Reports state that mixed cultures possess higher capability to degrade phenolic compounds having differences in structure and toxicity. Although individual isolates are competent in degrading phenol at various concentrations, in most of the cases, the degradation rate of mixed microbial culture was significantly higher than that for any of the individual strains. The reason was individual organisms might be able to metabolize only a limited range of substrates; therefore, it is likely that mixed cultures with broader enzymatic capabilities have a greater capacity to degrade complex phenolic compounds (Puhakka et al. 1995; Hamitouche et al. 2010). However, the results of the present study were completely opposite to what was reported earlier. Here, the co-culture resulted in a much lower degree of degradation as compared to individual ones. This might be attributed to use of pure phenol or its compounds, nevertheless, in the present study the actual phenolic resin used in leather industry was used, yet, the degradation efficiency was quite comparable to earlier studies.

Conclusions

In the present study, the bacterial consortium and the individual strains of B. cereus and P. aeruginosa resulted in an effective biodegradation process under different phenolic syntan concentrations up to 2000 ppm. It confirmed that Pseudomonas is promising in degrading phenolic syntan up to 2000 ppm within 72 h when compared to Bacillus and could be used effectively in the treatment of tannery wastewater. However, it should be noted that P. aeruginosa needs proper care while using it for the studies and hence, precautions should be taken to avoid exposure to aerosols from bacterial cultures.
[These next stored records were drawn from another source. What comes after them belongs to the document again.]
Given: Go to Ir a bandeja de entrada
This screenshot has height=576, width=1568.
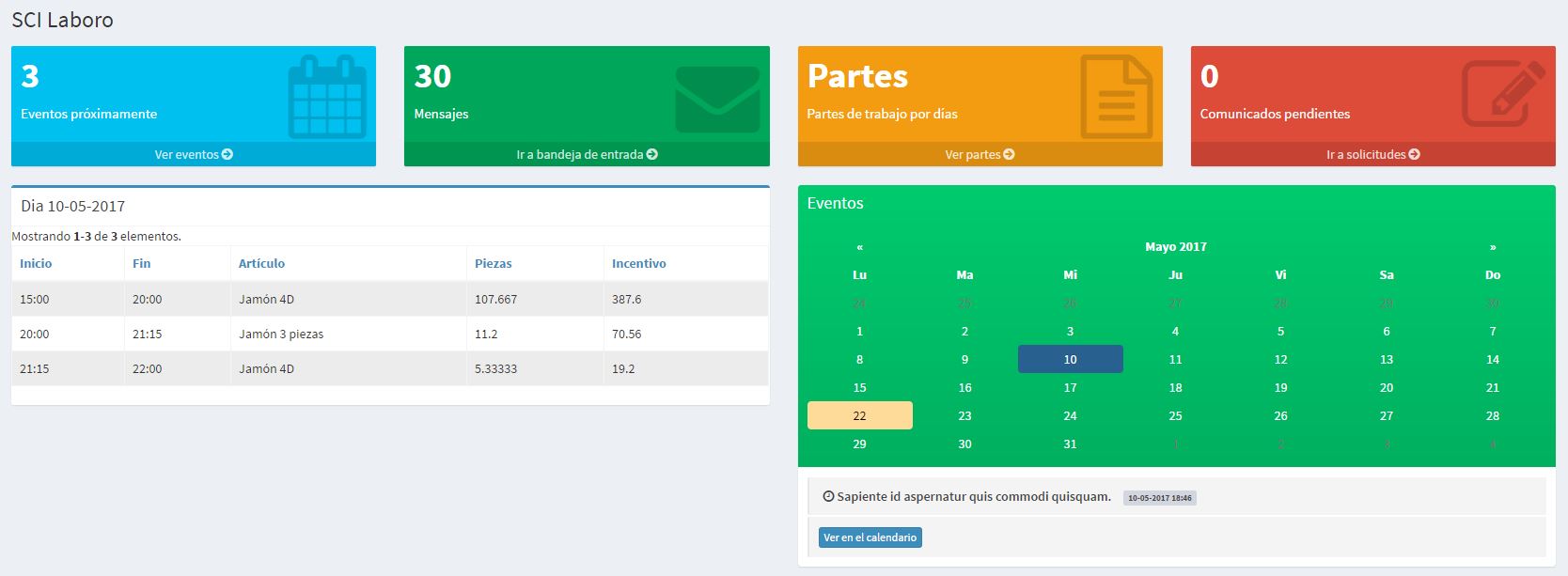Looking at the screenshot, I should tap(587, 154).
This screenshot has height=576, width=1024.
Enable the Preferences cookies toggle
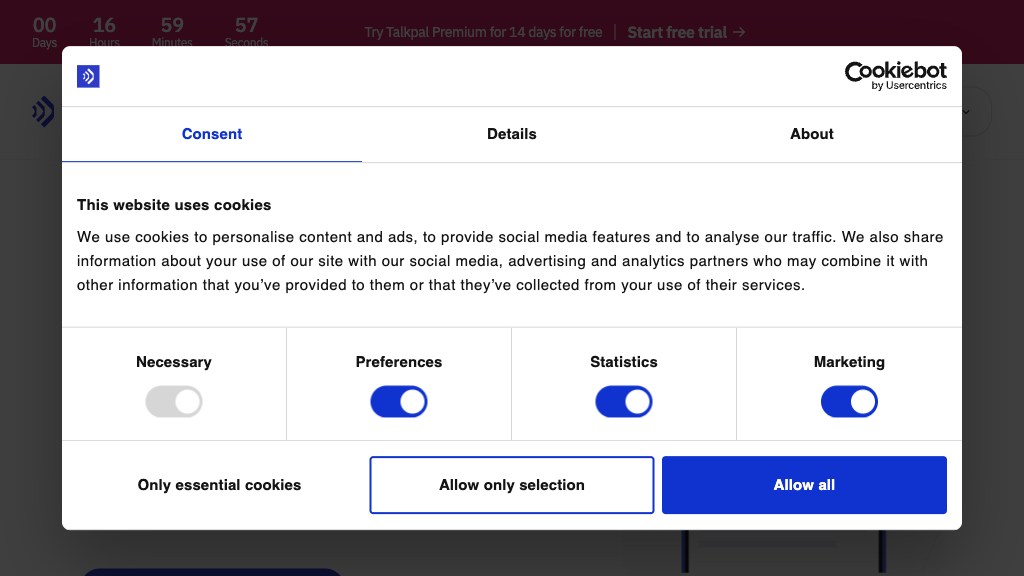click(x=399, y=401)
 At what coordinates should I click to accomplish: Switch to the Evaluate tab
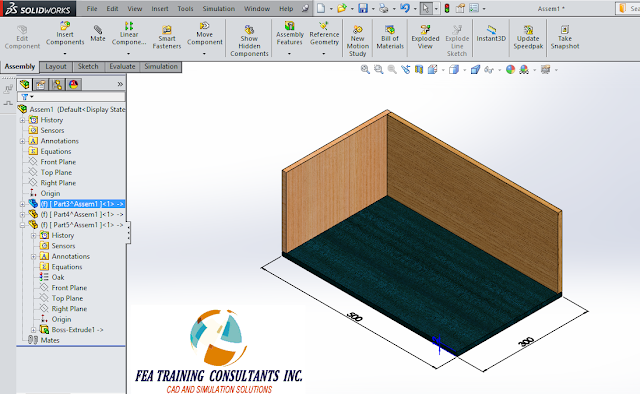(x=122, y=67)
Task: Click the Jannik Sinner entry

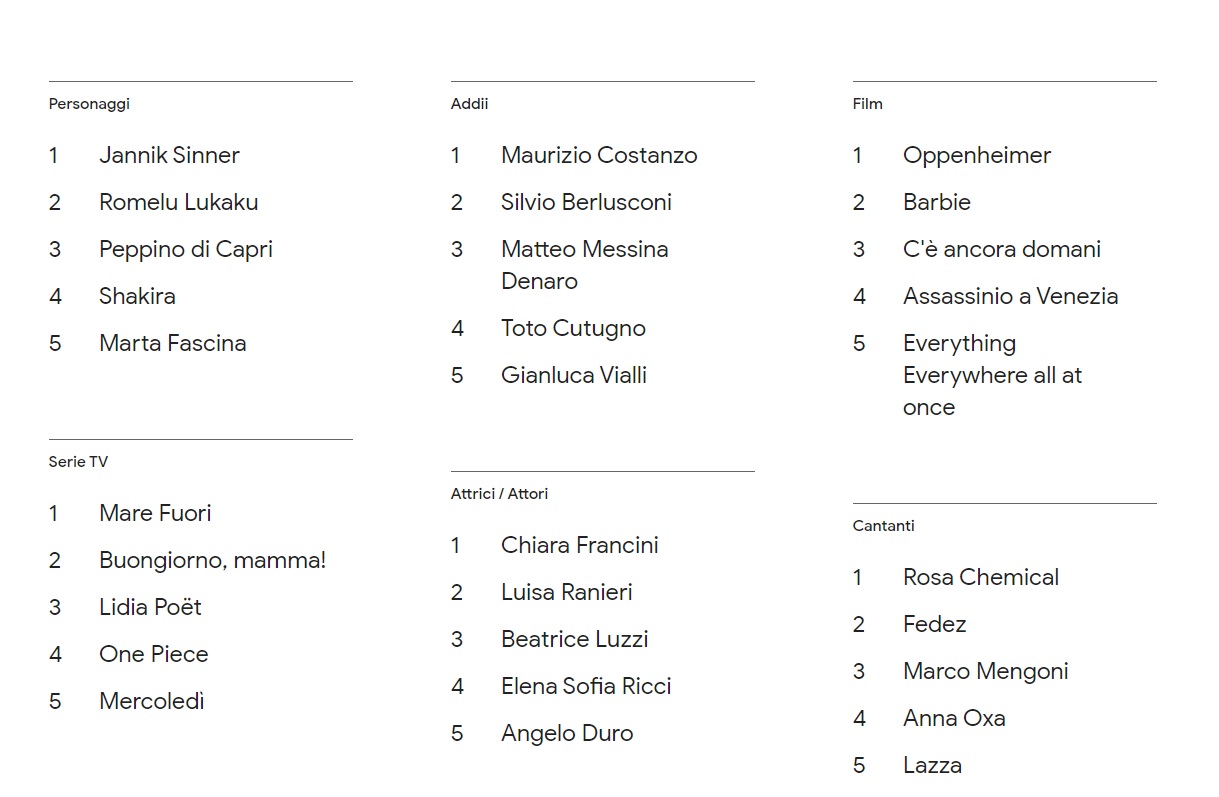Action: [169, 155]
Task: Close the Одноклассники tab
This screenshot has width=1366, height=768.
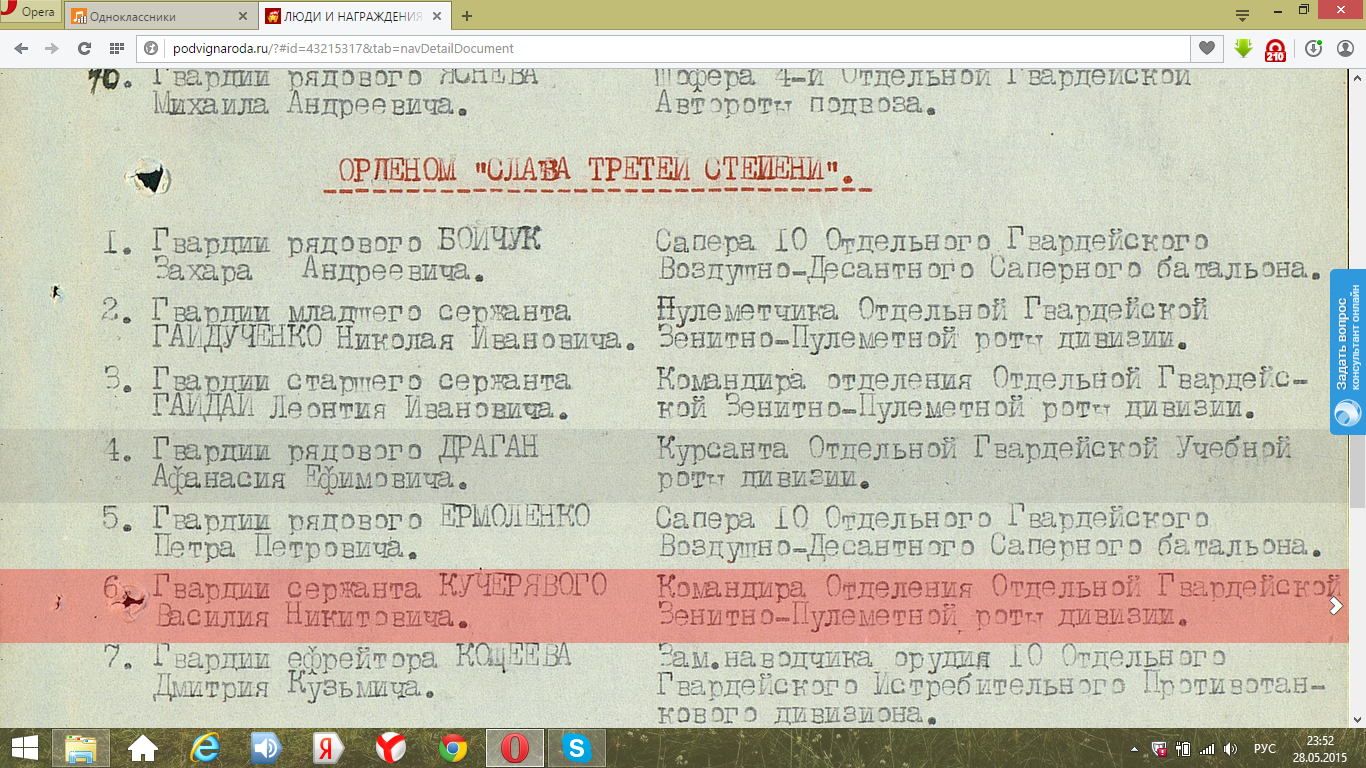Action: [243, 16]
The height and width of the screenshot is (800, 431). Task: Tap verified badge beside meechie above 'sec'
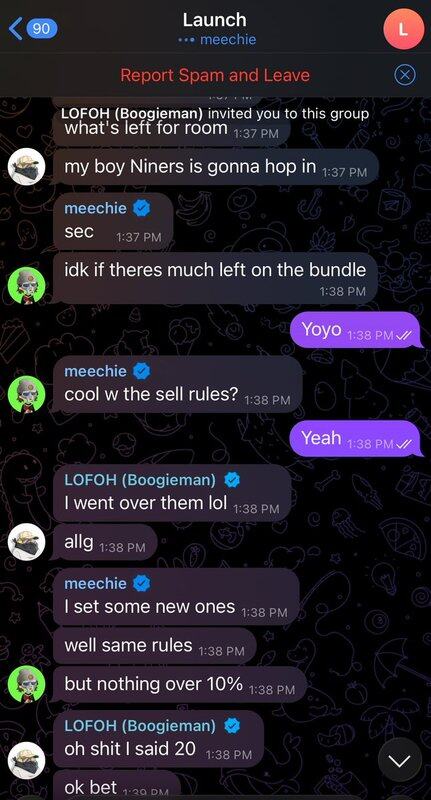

The growth of society will continue to be hampered by the production of hazardous waste materials, and hence it is imperative to develop efficient strategies for waste management. The use of biotechnology may help in the development of biological systems that initiate the detoxification, degradation or decontamination of environmental pollutants. Microbial degradation of phenol and its derivatives using various microbes has been the focus of scientific interest for a number of decades and is currently practiced for the treatment of industrial wastewaters. This can be done by employing both pure and mixed cultures of microorganisms and enzymes. The findings of this study suggest that aerobic method of degradation can be healthy and promising for effective wastewater treatment containing phenol and its derivatives. The further work includes the development of technology for the treatment of syntan-containing wastewater from the knowledge generated as a result of this work.